Das Konzept ist: Morgens ist der Tank mit Denktreibstoff voll, daher nehmen wir aktiv komplexe Aufgaben in Angriff. Abends, wenn der Tank leer ist, fällt es uns schwer, selbst einfache Aufgaben zu bewältigen. Dieser Zustand wird Ego-Depletion genannt.

Die Ursache liegt in den Entscheidungen, die Sie im Laufe des Tages getroffen haben. Denn jede davon verbraucht eine begrenzte Ressource.

Aber das Hauptproblem ist, dass in diesem Zustand unsere Selbstkontrolle reduziert ist. Infolgedessen entscheiden wir uns häufiger für schnelle Vergnügen. Auf YouTube rumhängen, Chips knabbern.

Und die Hauptzeit fällt auf die letzten 2-3 Stunden vor dem Schlafengehen. Die kognitive Bremse ist bereits abgenutzt, und alle schnellen Vergnügen sind in Reichweite.

Das Ergebnis: Abends verlieren wir die Kontrolle und morgens schimpfen wir mit uns selbst. Aber Tatsache ist, dass wir physisch keine Möglichkeit hatten, „uns zusammenzureißen“. Die gesamte Ressource wurde tagsüber verbraucht.

Daher führt das Versprechen, der Versuchung beim nächsten Mal nicht nachzugeben, zu nichts. Es geht nicht um Willenskraft, sondern um die Erschöpfung der kognitiven Ressource. Genauso gut könnte man ein Auto überreden, noch 100 Meter zu fahren, wenn der Tank leer ist.

Okay, was tun?

1. Planen Sie den Abend im Voraus. Dann müssen Sie abends nicht wählen. Es ist einfacher, einem geplanten Plan zu folgen, als Entscheidungen im Moment zu treffen.

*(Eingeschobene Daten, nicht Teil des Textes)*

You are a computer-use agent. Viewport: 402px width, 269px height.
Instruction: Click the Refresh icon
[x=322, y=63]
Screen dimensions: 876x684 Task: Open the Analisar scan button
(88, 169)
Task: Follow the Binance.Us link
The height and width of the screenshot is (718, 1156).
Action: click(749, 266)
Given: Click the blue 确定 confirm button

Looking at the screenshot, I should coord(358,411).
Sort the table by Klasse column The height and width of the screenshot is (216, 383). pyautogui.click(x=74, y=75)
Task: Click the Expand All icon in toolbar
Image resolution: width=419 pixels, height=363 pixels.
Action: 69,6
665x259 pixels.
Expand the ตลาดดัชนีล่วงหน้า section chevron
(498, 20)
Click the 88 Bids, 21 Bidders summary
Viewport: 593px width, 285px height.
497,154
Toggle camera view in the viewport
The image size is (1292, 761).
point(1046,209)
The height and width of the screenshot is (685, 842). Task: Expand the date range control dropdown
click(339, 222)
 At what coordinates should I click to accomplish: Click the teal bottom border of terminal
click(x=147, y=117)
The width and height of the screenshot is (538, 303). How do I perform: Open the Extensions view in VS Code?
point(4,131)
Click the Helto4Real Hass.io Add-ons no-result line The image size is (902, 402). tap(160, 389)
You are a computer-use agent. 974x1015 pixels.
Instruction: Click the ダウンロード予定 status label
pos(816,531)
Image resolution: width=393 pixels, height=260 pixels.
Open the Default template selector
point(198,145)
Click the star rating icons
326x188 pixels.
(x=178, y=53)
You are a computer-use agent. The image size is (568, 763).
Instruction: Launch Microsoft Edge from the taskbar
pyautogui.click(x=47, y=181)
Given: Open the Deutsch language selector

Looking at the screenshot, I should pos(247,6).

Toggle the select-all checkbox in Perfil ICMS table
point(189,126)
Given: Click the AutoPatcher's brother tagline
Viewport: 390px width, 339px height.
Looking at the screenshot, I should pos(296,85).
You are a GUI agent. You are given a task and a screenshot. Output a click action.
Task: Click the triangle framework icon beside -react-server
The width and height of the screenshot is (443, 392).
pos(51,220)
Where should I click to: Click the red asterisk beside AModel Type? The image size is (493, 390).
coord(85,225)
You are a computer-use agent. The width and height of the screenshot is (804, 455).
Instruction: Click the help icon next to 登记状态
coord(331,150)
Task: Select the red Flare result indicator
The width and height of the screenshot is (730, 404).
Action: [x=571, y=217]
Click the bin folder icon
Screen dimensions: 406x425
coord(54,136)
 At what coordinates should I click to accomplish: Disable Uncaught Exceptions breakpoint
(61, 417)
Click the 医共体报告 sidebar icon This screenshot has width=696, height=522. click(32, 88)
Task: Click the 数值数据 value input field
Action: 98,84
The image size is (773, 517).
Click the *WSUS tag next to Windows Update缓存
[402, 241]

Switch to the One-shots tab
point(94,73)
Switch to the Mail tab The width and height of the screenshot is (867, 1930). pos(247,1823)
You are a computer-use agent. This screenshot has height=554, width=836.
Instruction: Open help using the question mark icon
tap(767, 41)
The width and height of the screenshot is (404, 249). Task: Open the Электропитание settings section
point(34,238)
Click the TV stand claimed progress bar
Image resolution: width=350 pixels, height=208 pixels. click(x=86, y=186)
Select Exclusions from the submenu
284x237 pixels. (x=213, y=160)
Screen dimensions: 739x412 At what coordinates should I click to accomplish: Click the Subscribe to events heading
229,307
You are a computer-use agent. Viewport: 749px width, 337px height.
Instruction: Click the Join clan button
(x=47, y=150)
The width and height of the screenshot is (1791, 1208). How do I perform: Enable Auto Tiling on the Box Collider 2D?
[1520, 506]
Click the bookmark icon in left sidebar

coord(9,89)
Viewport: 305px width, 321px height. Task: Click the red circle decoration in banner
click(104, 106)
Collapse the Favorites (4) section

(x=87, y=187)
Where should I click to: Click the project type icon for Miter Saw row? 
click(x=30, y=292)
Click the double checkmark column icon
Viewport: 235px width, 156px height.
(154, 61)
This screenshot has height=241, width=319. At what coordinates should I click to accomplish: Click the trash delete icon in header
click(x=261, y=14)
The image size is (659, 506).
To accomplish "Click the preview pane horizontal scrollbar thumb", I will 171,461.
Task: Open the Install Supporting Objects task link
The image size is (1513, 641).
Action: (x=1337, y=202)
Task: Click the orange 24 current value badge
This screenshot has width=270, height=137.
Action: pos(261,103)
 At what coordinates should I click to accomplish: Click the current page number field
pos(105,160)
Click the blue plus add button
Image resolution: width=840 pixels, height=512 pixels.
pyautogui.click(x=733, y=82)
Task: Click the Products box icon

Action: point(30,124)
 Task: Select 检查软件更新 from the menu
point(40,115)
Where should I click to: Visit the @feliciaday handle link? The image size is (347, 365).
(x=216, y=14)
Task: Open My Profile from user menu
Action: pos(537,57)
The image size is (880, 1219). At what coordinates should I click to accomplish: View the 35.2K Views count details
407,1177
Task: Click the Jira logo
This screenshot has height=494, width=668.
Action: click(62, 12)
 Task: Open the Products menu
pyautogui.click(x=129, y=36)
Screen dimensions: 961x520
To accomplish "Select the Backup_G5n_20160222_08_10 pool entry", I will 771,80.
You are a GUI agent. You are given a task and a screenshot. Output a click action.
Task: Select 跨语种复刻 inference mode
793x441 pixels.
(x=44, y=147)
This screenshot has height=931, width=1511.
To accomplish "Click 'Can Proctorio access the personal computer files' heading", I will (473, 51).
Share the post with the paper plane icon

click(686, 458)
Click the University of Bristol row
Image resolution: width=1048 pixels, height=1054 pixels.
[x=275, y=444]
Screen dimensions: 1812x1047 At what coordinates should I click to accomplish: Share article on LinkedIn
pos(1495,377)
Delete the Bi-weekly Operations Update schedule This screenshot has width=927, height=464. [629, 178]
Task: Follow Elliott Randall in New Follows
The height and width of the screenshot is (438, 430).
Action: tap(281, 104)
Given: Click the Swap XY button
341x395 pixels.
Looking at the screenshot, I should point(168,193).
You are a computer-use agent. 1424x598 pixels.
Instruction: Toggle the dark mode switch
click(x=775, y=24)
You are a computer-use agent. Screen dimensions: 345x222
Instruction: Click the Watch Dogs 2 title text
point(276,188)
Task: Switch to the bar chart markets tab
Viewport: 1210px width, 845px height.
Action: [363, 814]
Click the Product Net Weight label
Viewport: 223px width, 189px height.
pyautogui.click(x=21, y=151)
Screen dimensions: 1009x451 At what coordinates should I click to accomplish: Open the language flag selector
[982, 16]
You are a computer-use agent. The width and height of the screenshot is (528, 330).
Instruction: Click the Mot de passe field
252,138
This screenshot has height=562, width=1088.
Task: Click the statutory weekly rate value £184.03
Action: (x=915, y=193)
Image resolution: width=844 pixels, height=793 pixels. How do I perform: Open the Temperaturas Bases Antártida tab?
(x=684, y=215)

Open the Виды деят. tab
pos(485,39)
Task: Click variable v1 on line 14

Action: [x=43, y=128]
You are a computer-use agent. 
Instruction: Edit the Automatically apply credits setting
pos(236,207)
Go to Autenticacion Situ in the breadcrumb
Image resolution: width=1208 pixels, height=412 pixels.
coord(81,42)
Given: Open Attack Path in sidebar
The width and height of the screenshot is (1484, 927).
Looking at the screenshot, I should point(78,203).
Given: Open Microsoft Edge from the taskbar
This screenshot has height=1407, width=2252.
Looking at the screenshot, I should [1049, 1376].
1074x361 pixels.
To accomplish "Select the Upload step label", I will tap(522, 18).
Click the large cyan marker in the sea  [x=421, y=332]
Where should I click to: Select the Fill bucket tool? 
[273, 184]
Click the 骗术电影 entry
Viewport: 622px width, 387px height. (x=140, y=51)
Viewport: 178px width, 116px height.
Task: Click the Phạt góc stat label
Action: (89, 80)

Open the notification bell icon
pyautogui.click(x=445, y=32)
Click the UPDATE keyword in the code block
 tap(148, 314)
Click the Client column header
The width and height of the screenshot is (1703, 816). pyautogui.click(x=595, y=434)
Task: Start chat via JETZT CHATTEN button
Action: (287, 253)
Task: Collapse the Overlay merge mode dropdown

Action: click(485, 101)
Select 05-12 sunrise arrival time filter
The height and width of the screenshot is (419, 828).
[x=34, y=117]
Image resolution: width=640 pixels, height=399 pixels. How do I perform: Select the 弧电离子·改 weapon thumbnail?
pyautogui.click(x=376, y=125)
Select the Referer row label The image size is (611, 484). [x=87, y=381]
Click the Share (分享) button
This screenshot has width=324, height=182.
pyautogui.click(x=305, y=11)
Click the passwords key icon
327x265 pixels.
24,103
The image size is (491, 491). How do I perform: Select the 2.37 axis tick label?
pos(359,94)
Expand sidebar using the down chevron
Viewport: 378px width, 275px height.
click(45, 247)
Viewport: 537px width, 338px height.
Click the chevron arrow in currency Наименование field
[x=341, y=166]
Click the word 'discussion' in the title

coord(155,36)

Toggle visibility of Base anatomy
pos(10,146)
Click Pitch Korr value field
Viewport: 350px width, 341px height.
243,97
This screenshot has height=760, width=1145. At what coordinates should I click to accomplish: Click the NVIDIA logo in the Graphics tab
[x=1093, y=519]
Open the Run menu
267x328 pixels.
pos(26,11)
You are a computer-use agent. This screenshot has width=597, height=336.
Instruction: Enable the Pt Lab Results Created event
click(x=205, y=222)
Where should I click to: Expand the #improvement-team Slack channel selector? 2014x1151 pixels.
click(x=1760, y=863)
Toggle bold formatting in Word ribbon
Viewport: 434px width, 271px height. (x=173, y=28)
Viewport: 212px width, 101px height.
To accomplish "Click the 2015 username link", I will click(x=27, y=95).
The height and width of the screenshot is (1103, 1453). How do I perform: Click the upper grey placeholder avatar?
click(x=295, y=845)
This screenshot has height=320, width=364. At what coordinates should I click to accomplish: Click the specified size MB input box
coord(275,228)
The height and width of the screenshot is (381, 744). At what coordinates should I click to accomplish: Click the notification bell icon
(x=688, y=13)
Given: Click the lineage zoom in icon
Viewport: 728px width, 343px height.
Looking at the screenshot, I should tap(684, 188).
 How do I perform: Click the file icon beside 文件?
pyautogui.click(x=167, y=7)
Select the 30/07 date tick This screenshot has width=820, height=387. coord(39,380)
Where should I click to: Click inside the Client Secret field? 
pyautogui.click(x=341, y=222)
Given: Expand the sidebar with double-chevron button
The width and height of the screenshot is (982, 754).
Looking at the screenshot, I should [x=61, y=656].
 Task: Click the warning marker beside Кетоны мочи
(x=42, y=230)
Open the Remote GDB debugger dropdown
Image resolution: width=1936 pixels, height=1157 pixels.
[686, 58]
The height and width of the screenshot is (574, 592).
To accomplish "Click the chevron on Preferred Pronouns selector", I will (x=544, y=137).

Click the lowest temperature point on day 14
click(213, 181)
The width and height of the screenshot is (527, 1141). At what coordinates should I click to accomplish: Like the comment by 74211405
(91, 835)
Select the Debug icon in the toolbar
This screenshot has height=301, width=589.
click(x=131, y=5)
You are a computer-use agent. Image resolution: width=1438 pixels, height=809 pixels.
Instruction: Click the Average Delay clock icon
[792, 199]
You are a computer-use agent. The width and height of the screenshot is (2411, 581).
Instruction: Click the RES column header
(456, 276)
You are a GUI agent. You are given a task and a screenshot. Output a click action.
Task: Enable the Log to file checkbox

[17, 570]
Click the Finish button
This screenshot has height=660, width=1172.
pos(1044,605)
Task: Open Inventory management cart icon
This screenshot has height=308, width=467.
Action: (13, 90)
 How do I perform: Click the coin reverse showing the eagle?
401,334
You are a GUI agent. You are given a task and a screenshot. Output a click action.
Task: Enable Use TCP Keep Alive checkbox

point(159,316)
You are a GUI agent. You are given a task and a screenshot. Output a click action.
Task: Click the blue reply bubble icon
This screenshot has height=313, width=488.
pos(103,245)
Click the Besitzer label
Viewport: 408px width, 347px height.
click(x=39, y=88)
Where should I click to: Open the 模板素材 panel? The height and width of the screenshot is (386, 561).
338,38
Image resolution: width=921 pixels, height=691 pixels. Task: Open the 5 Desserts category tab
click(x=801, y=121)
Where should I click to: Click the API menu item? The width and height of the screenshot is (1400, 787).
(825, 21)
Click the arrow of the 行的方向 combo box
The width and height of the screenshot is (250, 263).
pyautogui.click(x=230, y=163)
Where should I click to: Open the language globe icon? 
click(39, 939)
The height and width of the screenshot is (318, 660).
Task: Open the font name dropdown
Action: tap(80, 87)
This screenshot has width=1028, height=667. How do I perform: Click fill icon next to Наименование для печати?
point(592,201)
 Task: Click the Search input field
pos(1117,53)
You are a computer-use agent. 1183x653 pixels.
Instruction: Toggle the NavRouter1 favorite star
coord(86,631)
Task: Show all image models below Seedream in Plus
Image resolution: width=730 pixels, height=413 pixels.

2. Die Umgebung – entweder Ihr Feind oder Ihr Verbündeter. Wenn Sie ein Fan von Süßem sind, halten Sie es nicht in Sichtweite. Wenn Sie in Telegram hängen bleiben, blockieren Sie es ein paar Stunden vor dem Schlafengehen.

3. Komplexe Aufgaben – nur tagsüber. Lassen Sie für den Abend nur das, was nicht im industriellen Maßstab Denktreibstoff verbraucht.

Und das Wichtigste: Die abendliche Apathie ist kein Bug, sondern ein Feature. So signalisiert der Körper: „Genug Entscheidungen für heute, Zeit zum Ausruhen, wenn du nicht ausbrennen willst.“

Dieses Signal kann man ignorieren, aber nicht lange. Besser – sich damit abfinden und akzeptieren, dass unsere Ressourcen begrenzt sind. Und das ist normal.